Older age, higher BMI, both male and female genders, surgical experience and smaller FLR have all been suggested as risk factors.
In this study, we have found that older age is associated with increased risk of development of major grade III and IV complications. This may be partly related to a reduced regenerative capacity of the liver as suggested by many studies.(13-14)
A higher mean BMI was found in patients who develop all grades of complication. Obesity is well known risk factor for postoperative pulmonary, wound and thromboembolic complications as well as incisional hernia. In donor hepatectomy this is even exaggerated by the use of big J-shaped subcostal incision and prolonged operative time. It is also a marker of hepatosteatosis which impairs the regenerative capacity of the liver and may lead to prolonged postoperative cholestasis in the donor and delayed primary function in the recipients. Obese potential donors should be avoided or else should be offered a dietician consult followed by reevaluation after successful weight loss. In these donors liver biopsy for evaluation of hepatosteatosis is mandatory. (15-16)
The future liver remnant (equals estimated total liver volume- estimated graft volume/ total liver volume) is a major determinant of outcome after any hepatectomy. A FLR>25% is considered the lowest safety margin for resection of normal liver.

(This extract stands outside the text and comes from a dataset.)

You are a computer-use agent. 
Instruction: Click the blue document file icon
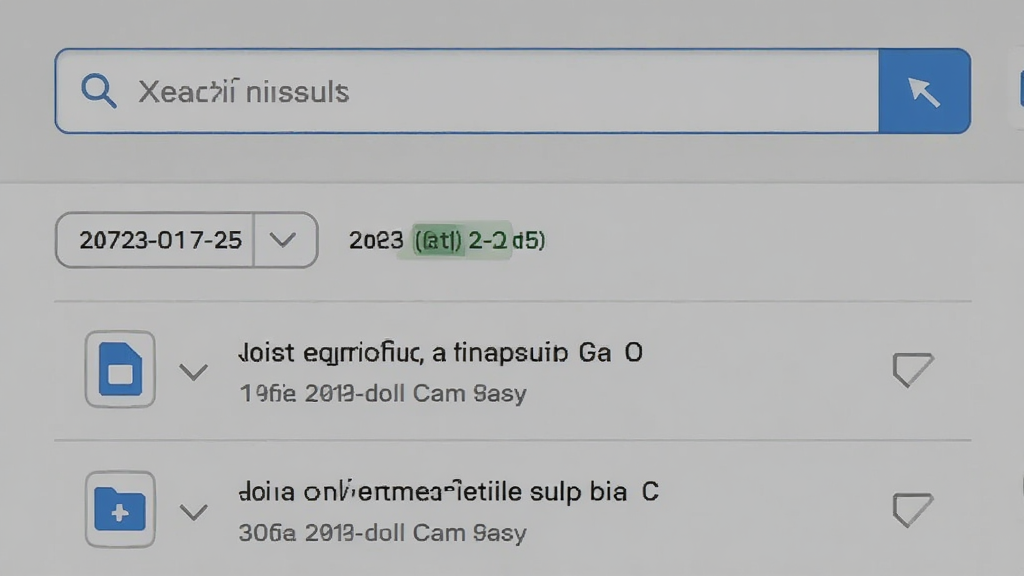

This may be applicable for patients with malignant liver tumors since the benefit outweighs the risk and should not be generalized to donor hepatectomy where the donor has no direct benefit from the operation(16-18).The lack of correlation between FLR and out come in our study is mostly due to strict selection of donors. Potential donors with an estimated FLR <30% as measured by CT scan are rejected. 6 donors in our study had FLR <30% after hepatectomy (i.e. estimated total liver volume – weight of graft). 3 of these had minor complications and none developed major type III & IV complications. Compared to the whole cohort this was insignificant (p-value as calculated by Chi-square test 0.674).
Neither the type of the graft nor inclusion of MHV in right hepatectomy was found to adversely affect donor outcome. This finding however should be cautiously taken since only 12 right hepatectomies with MHV, 11 left hepatectomies and 3 left lateral sectorectomies were included in this study. This mandates future studies including more donors who undergo left donor hepatectomies. (19-21)
Although some studies have found a positive correlation between complications and preoperative alkaline phosphate test ALP and total bilirubin level(22) we have not found any correlation between routinely measured liver enzymes or total bilirubin and occurrence of complications. Actually, we do not accept donors with abnormal liver biochemical tests and our finding is in concordance with most studies published on this issue. (23-24)
Conclusion
Strict donor selection and meticulous surgical procedure remain the only modifiable factors to avoid complications after donor hepatectomy(25). Presence of more than one risk factor (older age, higher BMI, hepatosteatosis, expected FLR<30%) in a potential donor may be considered as relative contraindication to liver donation. Continuous transparent clinical audit of outcome is mandatory to identify potentially preventable adverse outcomes.